▸ Problem description: Before anything else, copy every record below exactly as it stands.

▸ Available data:
'''

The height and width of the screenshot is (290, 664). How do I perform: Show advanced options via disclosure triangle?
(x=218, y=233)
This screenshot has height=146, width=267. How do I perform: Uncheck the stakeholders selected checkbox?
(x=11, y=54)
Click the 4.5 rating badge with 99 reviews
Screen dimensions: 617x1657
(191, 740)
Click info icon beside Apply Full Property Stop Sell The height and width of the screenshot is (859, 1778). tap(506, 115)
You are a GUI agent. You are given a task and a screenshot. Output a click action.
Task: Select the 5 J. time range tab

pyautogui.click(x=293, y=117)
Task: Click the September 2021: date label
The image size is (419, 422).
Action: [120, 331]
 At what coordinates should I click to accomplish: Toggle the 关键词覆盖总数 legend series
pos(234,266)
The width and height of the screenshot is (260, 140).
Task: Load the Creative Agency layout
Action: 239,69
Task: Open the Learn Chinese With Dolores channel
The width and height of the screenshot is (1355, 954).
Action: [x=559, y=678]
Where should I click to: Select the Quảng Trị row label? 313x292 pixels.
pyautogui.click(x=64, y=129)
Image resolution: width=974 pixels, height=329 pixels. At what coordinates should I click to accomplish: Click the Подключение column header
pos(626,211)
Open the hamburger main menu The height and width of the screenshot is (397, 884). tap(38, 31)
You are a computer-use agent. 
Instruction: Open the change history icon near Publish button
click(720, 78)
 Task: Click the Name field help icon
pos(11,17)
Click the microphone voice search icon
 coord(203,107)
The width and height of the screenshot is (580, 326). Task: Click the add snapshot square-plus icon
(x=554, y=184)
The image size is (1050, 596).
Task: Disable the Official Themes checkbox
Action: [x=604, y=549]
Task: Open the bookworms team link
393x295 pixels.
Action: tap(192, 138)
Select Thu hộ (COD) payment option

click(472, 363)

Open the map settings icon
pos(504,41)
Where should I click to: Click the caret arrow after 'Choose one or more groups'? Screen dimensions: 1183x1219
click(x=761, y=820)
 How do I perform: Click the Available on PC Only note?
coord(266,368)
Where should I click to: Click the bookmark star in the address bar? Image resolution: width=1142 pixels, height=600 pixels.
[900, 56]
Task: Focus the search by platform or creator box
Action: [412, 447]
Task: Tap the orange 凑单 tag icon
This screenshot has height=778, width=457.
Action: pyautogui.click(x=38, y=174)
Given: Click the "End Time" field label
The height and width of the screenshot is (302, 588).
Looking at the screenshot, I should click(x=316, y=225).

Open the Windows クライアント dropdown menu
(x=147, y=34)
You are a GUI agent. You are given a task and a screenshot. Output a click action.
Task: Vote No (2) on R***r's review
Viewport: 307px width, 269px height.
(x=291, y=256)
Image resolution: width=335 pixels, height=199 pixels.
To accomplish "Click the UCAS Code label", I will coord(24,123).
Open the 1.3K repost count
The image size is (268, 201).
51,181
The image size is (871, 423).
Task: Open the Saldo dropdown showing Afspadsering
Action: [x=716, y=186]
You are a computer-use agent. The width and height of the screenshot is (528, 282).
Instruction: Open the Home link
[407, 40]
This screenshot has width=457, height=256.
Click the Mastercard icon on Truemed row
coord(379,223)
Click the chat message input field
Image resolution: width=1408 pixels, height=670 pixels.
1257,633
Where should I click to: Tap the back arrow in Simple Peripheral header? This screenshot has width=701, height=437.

'''

▸ Answer to this problem:
The height and width of the screenshot is (290, 664). How do I perform: Show advanced options via disclosure triangle?
(x=218, y=233)
This screenshot has height=146, width=267. How do I perform: Uncheck the stakeholders selected checkbox?
(x=11, y=54)
Click the 4.5 rating badge with 99 reviews
Screen dimensions: 617x1657
(191, 740)
Click info icon beside Apply Full Property Stop Sell The height and width of the screenshot is (859, 1778). tap(506, 115)
You are a GUI agent. You are given a task and a screenshot. Output a click action.
Task: Select the 5 J. time range tab

pyautogui.click(x=293, y=117)
Task: Click the September 2021: date label
The image size is (419, 422).
Action: [120, 331]
 At what coordinates should I click to accomplish: Toggle the 关键词覆盖总数 legend series
pos(234,266)
The width and height of the screenshot is (260, 140).
Task: Load the Creative Agency layout
Action: 239,69
Task: Open the Learn Chinese With Dolores channel
The width and height of the screenshot is (1355, 954).
Action: [x=559, y=678]
Where should I click to: Select the Quảng Trị row label? 313x292 pixels.
pyautogui.click(x=64, y=129)
Image resolution: width=974 pixels, height=329 pixels. At what coordinates should I click to accomplish: Click the Подключение column header
pos(626,211)
Open the hamburger main menu The height and width of the screenshot is (397, 884). tap(38, 31)
You are a computer-use agent. 
Instruction: Open the change history icon near Publish button
click(720, 78)
 Task: Click the Name field help icon
pos(11,17)
Click the microphone voice search icon
 coord(203,107)
The width and height of the screenshot is (580, 326). Task: Click the add snapshot square-plus icon
(x=554, y=184)
The image size is (1050, 596).
Task: Disable the Official Themes checkbox
Action: [x=604, y=549]
Task: Open the bookworms team link
393x295 pixels.
Action: tap(192, 138)
Select Thu hộ (COD) payment option

click(472, 363)

Open the map settings icon
pos(504,41)
Where should I click to: Click the caret arrow after 'Choose one or more groups'? Screen dimensions: 1183x1219
click(x=761, y=820)
 How do I perform: Click the Available on PC Only note?
coord(266,368)
Where should I click to: Click the bookmark star in the address bar? Image resolution: width=1142 pixels, height=600 pixels.
[900, 56]
Task: Focus the search by platform or creator box
Action: [412, 447]
Task: Tap the orange 凑单 tag icon
This screenshot has height=778, width=457.
Action: pyautogui.click(x=38, y=174)
Given: Click the "End Time" field label
The height and width of the screenshot is (302, 588).
Looking at the screenshot, I should click(x=316, y=225).

Open the Windows クライアント dropdown menu
(x=147, y=34)
You are a GUI agent. You are given a task and a screenshot. Output a click action.
Task: Vote No (2) on R***r's review
Viewport: 307px width, 269px height.
(x=291, y=256)
Image resolution: width=335 pixels, height=199 pixels.
To accomplish "Click the UCAS Code label", I will coord(24,123).
Open the 1.3K repost count
The image size is (268, 201).
51,181
The image size is (871, 423).
Task: Open the Saldo dropdown showing Afspadsering
Action: [x=716, y=186]
You are a computer-use agent. The width and height of the screenshot is (528, 282).
Instruction: Open the Home link
[407, 40]
This screenshot has width=457, height=256.
Click the Mastercard icon on Truemed row
coord(379,223)
Click the chat message input field
Image resolution: width=1408 pixels, height=670 pixels.
1257,633
Where should I click to: Tap the back arrow in Simple Peripheral header? This screenshot has width=701, height=437.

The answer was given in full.